+++ Text passage

After visiting Tonopah Cemetery I guess my excitement got the best of me because I fell asleep as soon as we got back into the car. I woke up a short time later to Jeff asking “wanna stop at this cemetery?” I’m not sure I’ve ever said no to that question. We pulled in and I realized it was actually a place I already had mapped out before leaving Ohio and was planning on getting us directions to.
The day had already had its fair share of awesomeness. I was super tired from being on the road all day but there was one headstone I had to hunt down here or else I wouldn’t be satisfied. This property is really unique because there are actually multiple cemeteries here, each sectioned off and with it’s own sign. I was in search of the oldest one – Goldfield Pioneer Cemetery.
According to the plaque, this cemetery was originally located within the city of Goldfield until 1908 when the Las Vegas and Tonopah Railroad Co. ran its main line alongside the graves in order to be as close to the business district as possible. The railroad company didn’t want the passengers stepping off the train onto the graves, and the city didn’t want graves near its largest hotel. Under the cover of darkness, a group of men known as “official ghouls” moved the remains to their current location.

++++++

To do:
1. Quote the Goldfield cemetery passage between "After visiting Tonopah" and "us directions to.", inclusive.
2. Answer these questions about the Goldfield cemetery passage.
(a) In which state had the writer mapped out this place before leaving?
(b) What is the name of the oldest cemetery the writer went looking for?
(c) In what year did the railroad company run its main line alongside the graves?
The records were taken from a separate source.

+++ Given data

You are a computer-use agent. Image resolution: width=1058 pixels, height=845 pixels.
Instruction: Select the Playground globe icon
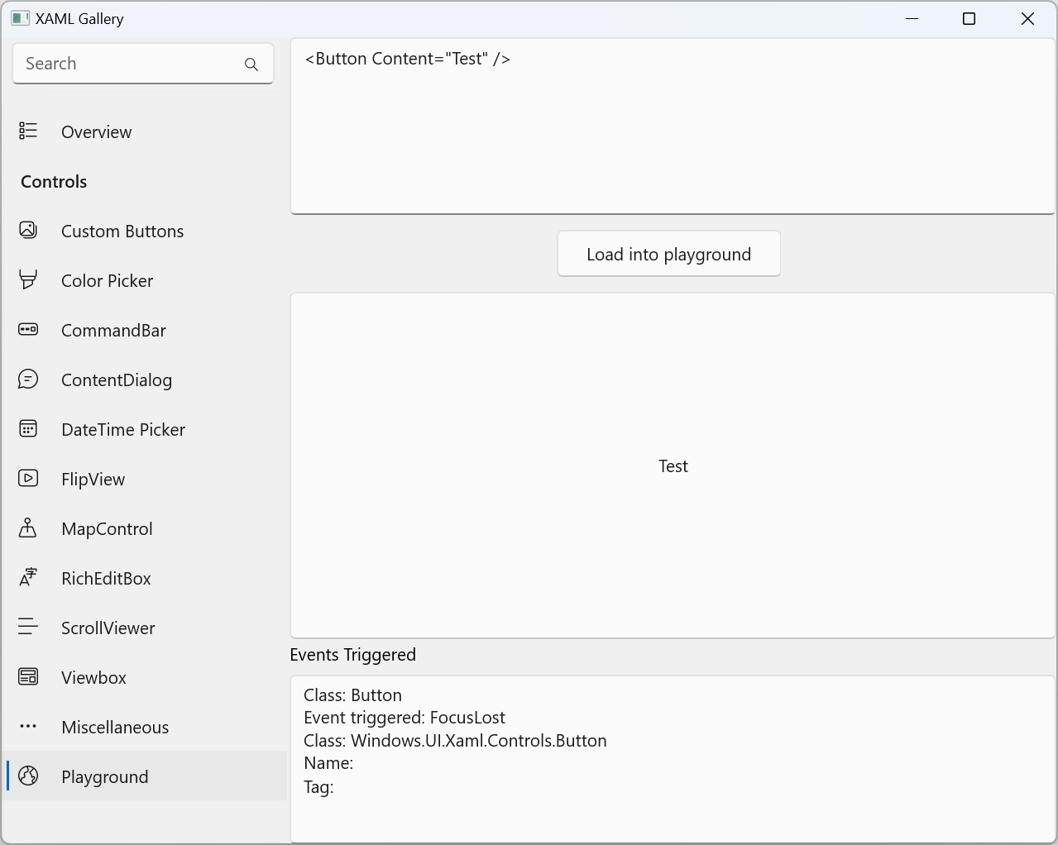pyautogui.click(x=27, y=776)
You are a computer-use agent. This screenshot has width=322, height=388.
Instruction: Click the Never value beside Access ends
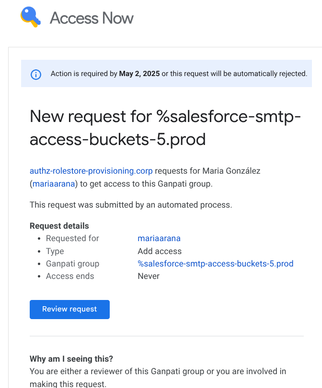pyautogui.click(x=149, y=276)
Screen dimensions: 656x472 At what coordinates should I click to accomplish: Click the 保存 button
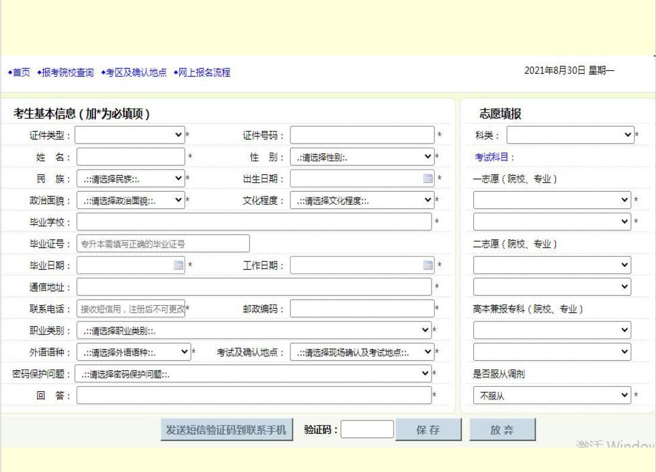click(x=428, y=430)
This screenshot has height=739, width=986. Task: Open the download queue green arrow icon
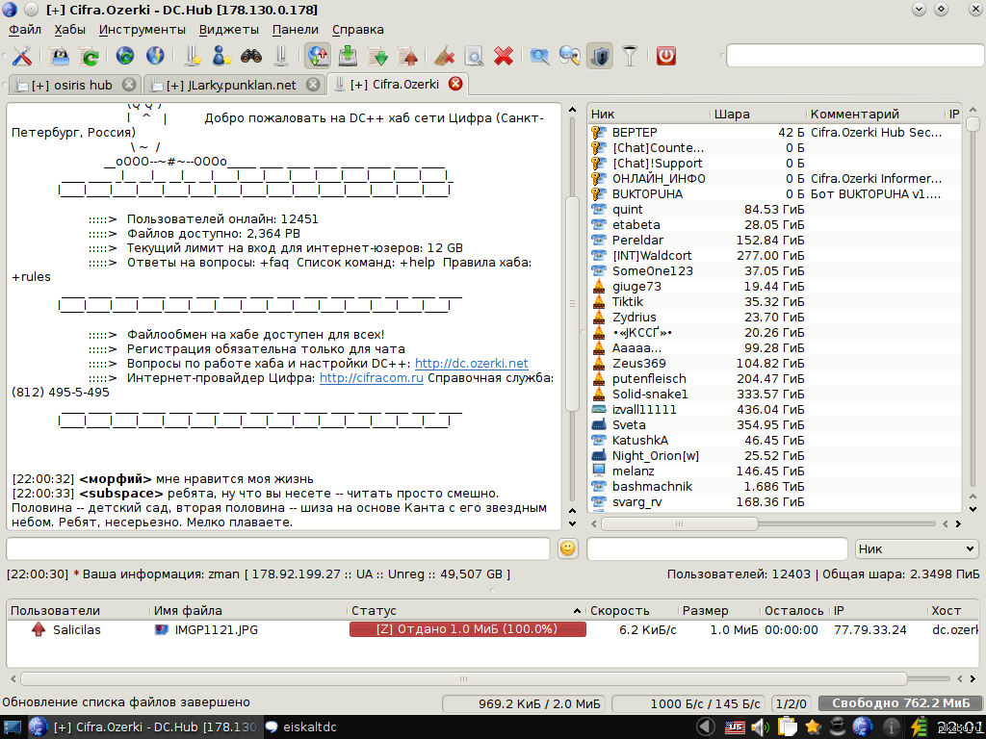349,56
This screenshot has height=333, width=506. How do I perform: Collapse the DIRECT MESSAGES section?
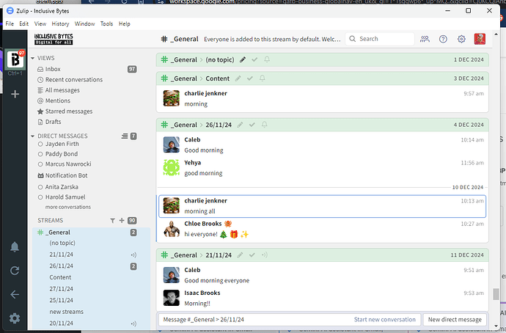pos(32,136)
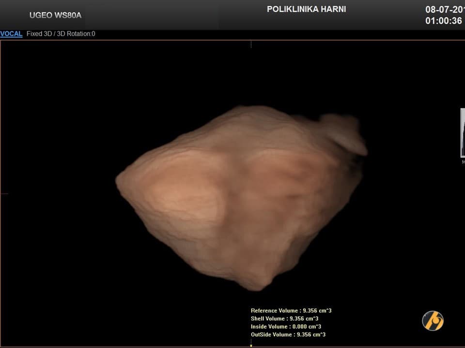Click the dotted tick marker at top center
The width and height of the screenshot is (465, 348).
point(251,44)
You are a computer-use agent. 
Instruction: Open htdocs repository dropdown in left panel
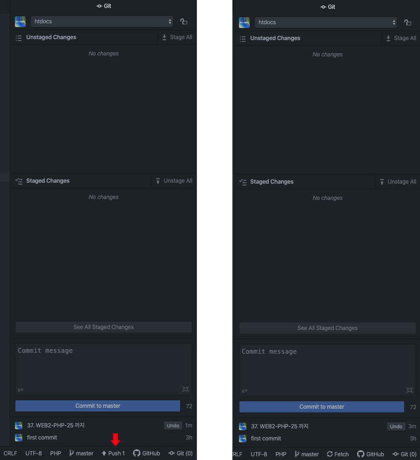[x=102, y=21]
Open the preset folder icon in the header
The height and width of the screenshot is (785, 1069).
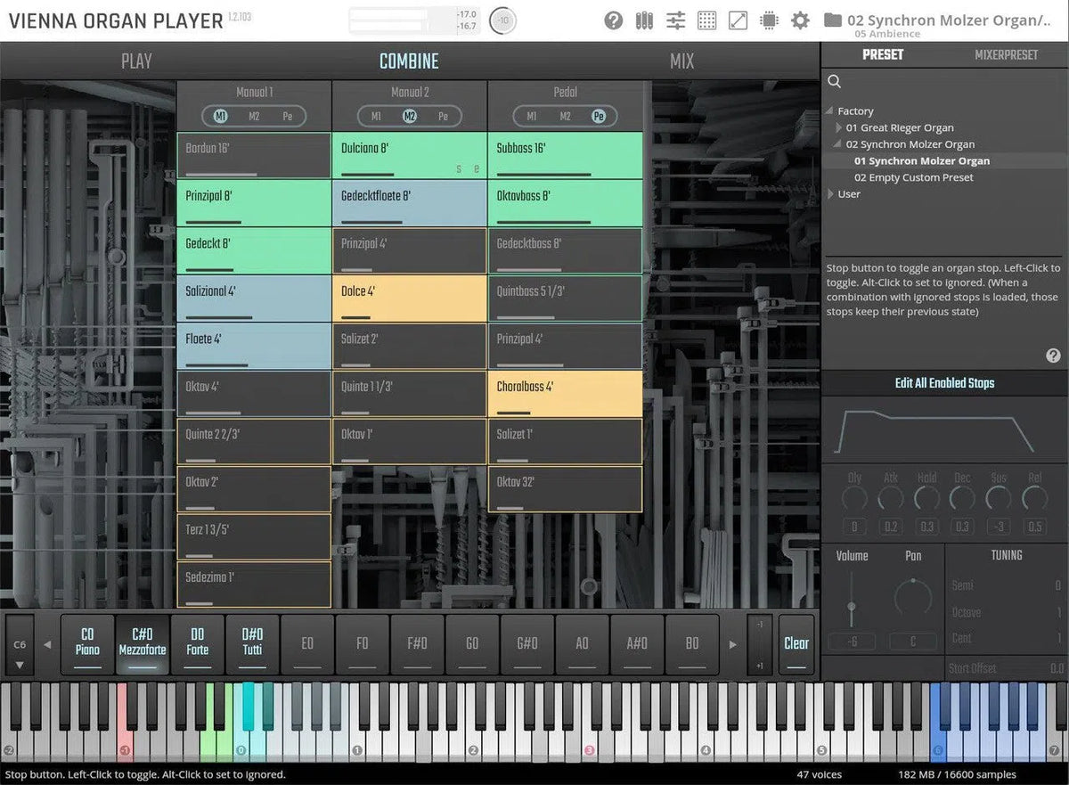[832, 20]
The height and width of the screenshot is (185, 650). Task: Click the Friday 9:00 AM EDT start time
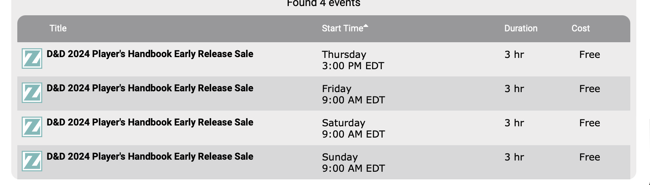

++++++

Set of answers:
1.
After visiting Tonopah Cemetery I guess my excitement got the best of me because I fell asleep as soon as we got back into the car. I woke up a short time later to Jeff asking “wanna stop at this cemetery?” I’m not sure I’ve ever said no to that question. We pulled in and I realized it was actually a place I already had mapped out before leaving Ohio and was planning on getting us directions to.

2.
(a) Ohio
(b) Goldfield Pioneer Cemetery
(c) 1908